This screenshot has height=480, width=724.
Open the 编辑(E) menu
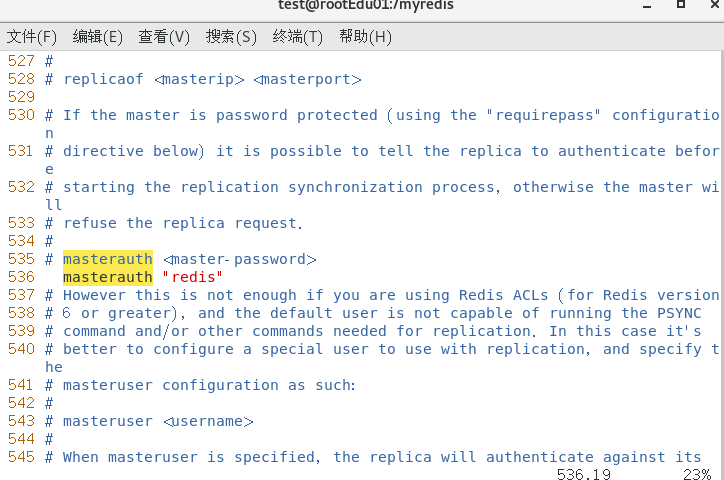coord(98,37)
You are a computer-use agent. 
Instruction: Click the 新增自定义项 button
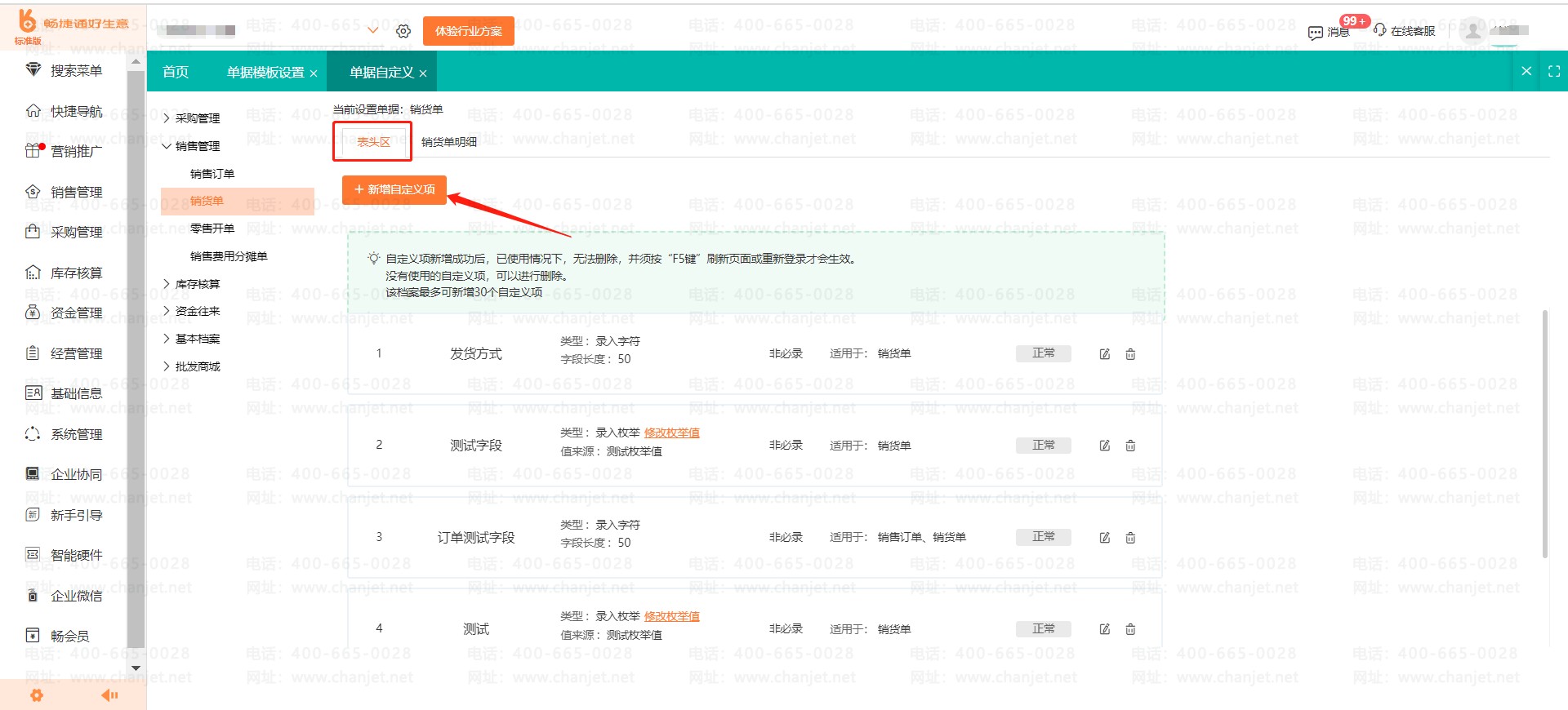click(394, 189)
════
To complete the exercise, return the listing above exactly and omit its pictures.

* Expected answer:
This screenshot has height=480, width=724.
Open the 编辑(E) menu
coord(98,37)
You are a computer-use agent. 
Instruction: Click the 新增自定义项 button
click(394, 189)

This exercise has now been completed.